Substitute "image" for "screenshot" in the entries, starting at the line that contains "Locate an element on the screen." and ending at the last of the entries, and leave everything else unchanged. Omit the pictures from your answer.

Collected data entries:
>>

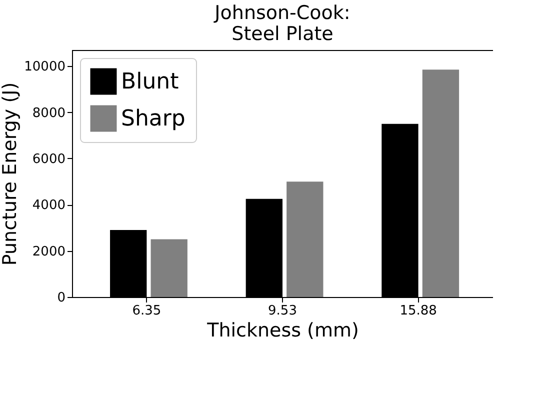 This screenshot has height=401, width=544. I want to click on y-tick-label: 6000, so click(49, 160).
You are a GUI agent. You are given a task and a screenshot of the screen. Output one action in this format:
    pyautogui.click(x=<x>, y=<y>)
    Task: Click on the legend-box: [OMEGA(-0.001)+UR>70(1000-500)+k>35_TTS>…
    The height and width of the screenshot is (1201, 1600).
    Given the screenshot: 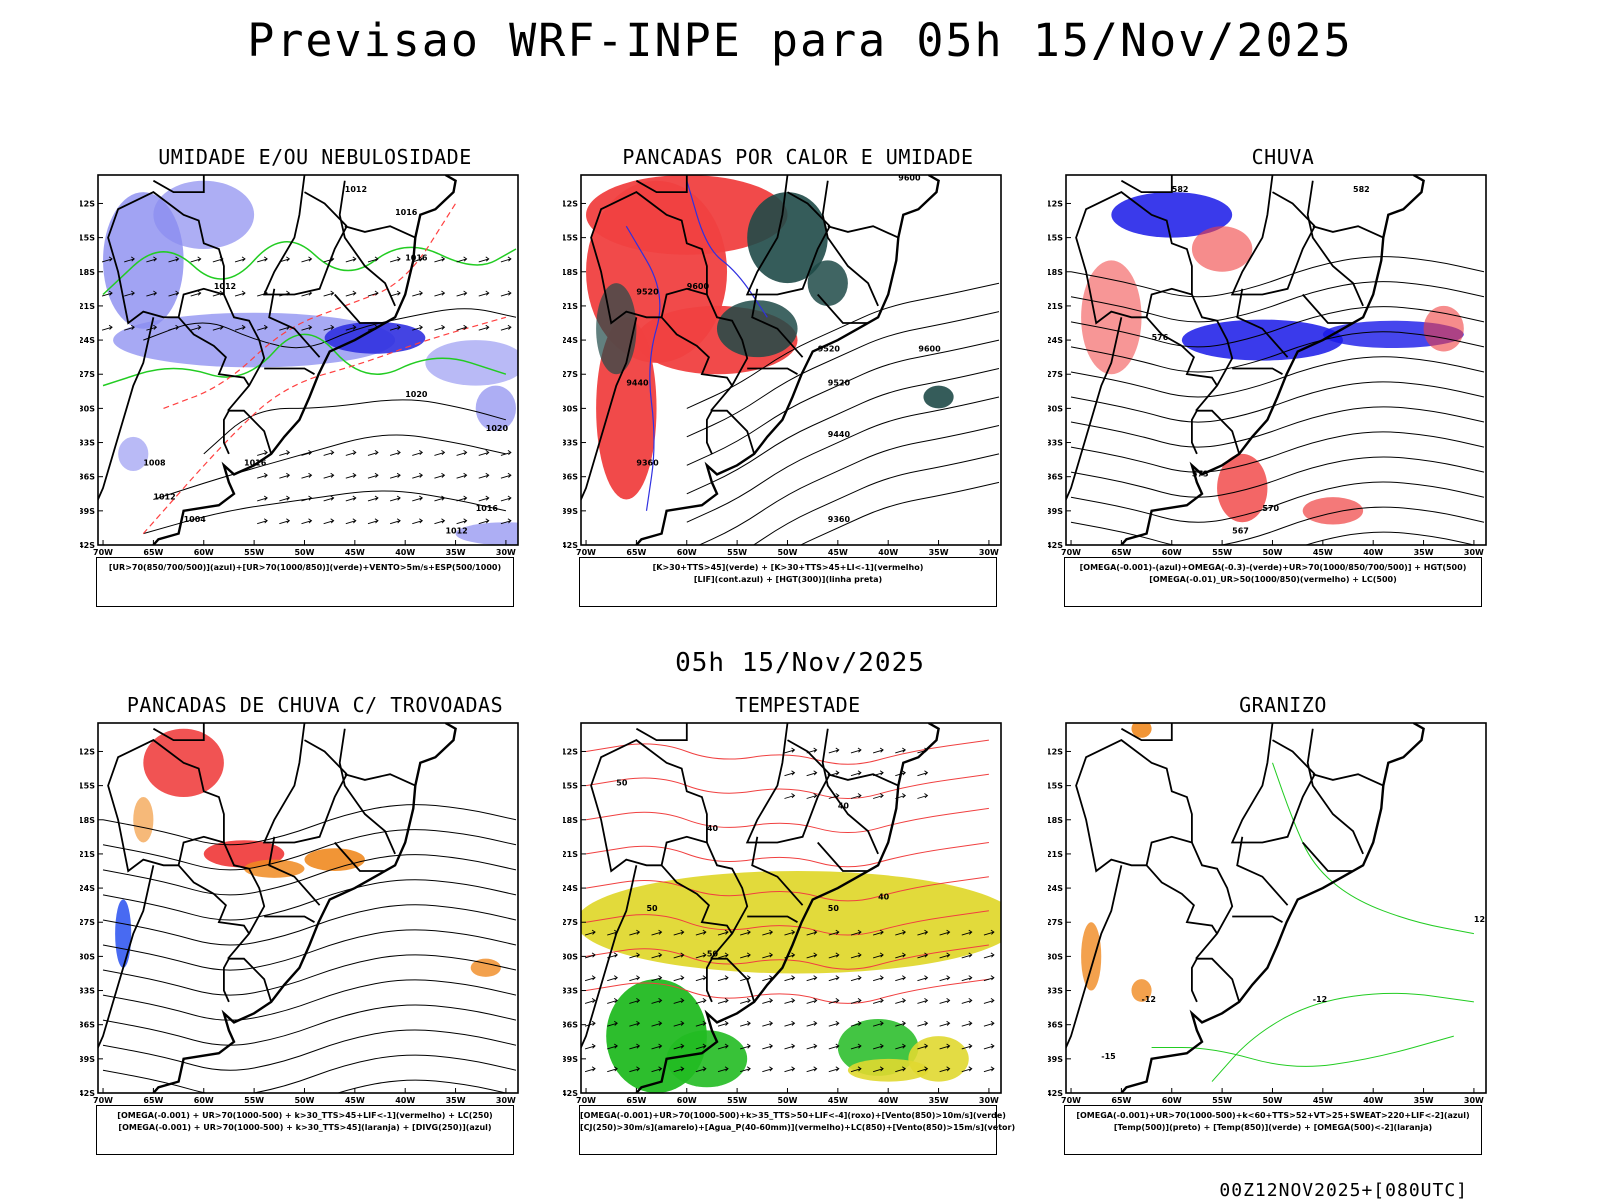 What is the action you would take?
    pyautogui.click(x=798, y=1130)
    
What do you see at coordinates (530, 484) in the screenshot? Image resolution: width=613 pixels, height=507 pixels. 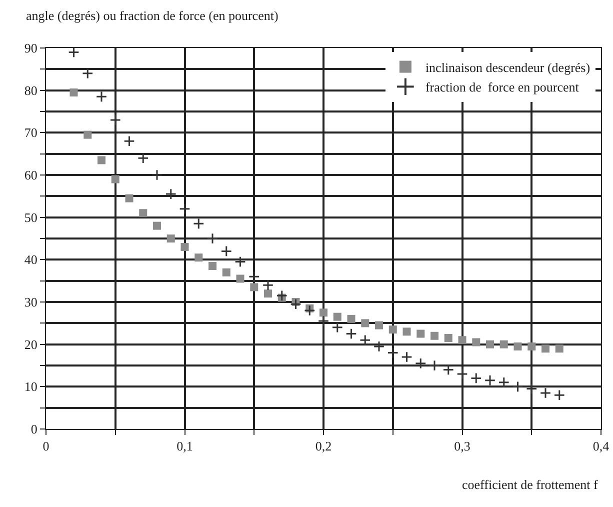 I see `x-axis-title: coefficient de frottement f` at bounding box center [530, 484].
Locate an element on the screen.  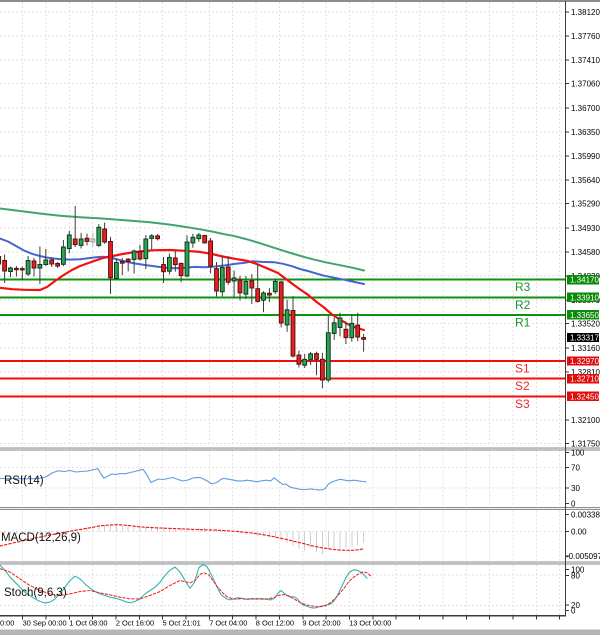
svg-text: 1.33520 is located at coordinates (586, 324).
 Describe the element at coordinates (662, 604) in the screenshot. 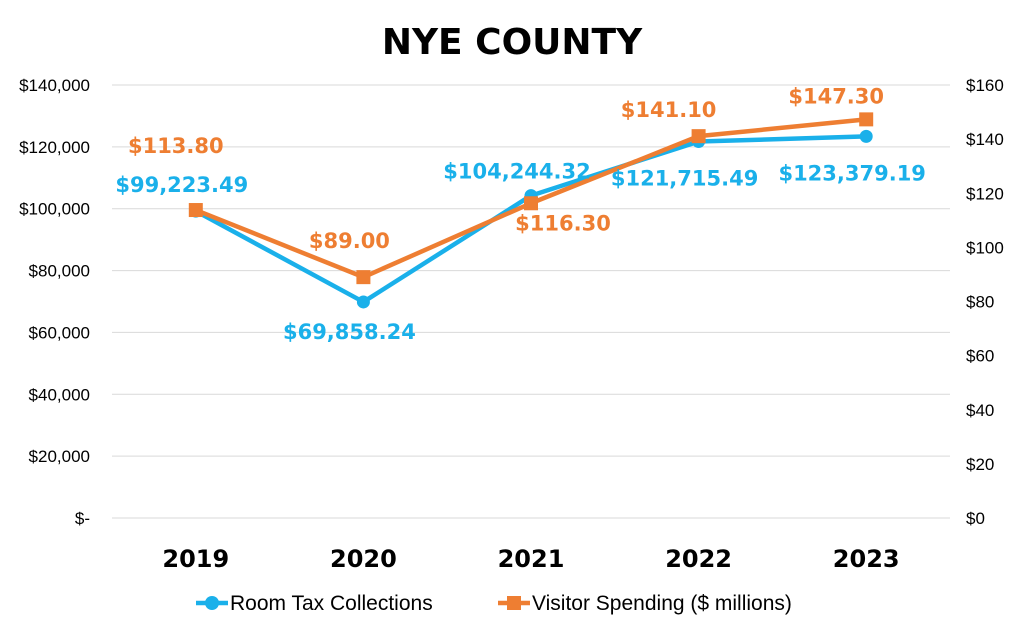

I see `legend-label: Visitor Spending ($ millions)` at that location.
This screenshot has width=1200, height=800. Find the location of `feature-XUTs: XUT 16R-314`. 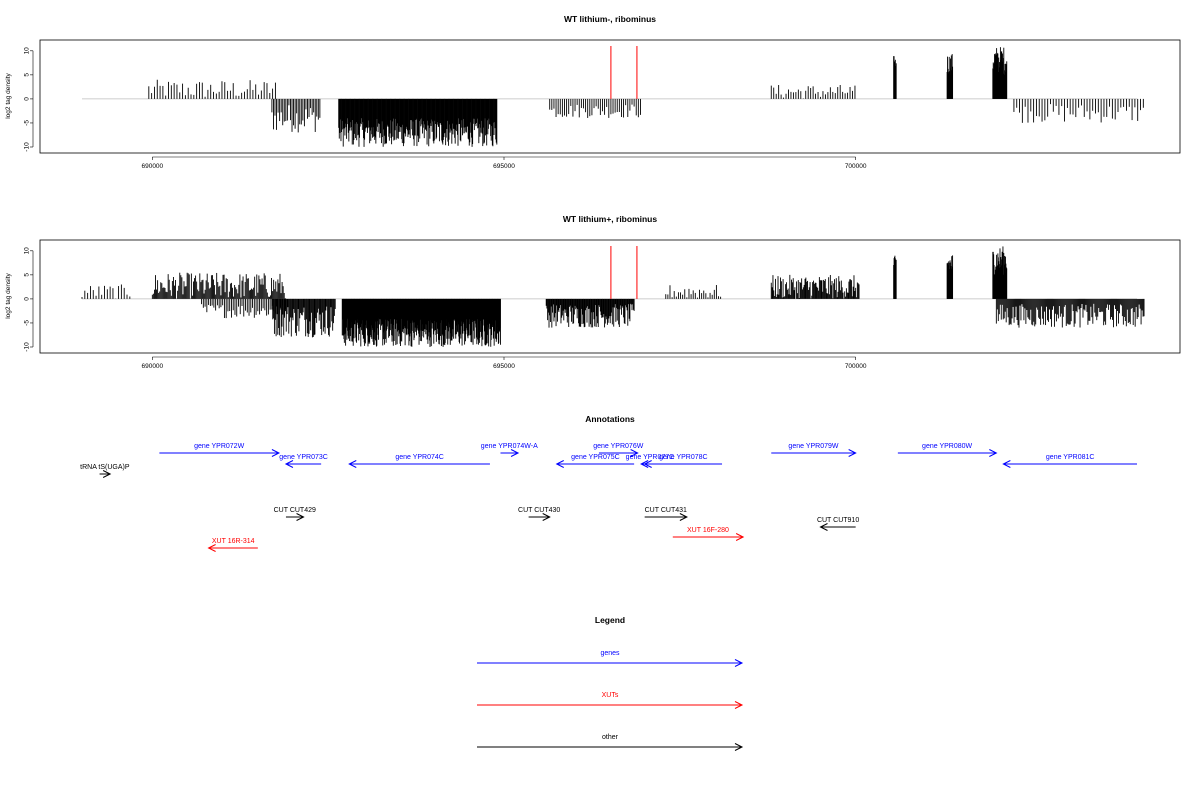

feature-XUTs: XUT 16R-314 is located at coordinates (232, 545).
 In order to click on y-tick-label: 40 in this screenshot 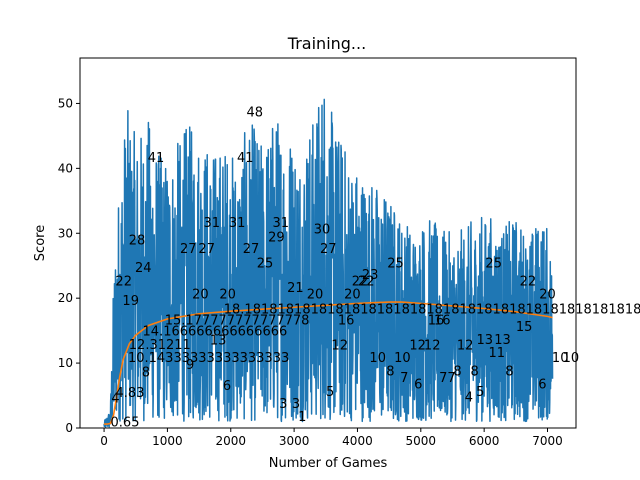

<<

◆ WRITTEN SOLUTION
Locate an element on the screen.  
svg-text: 1.33520 is located at coordinates (586, 324).
 Describe the element at coordinates (662, 604) in the image. 

I see `legend-label: Visitor Spending ($ millions)` at that location.
This image has width=1200, height=800. Find the location of `feature-XUTs: XUT 16R-314`. 

feature-XUTs: XUT 16R-314 is located at coordinates (232, 545).
 In order to click on y-tick-label: 40 in this image 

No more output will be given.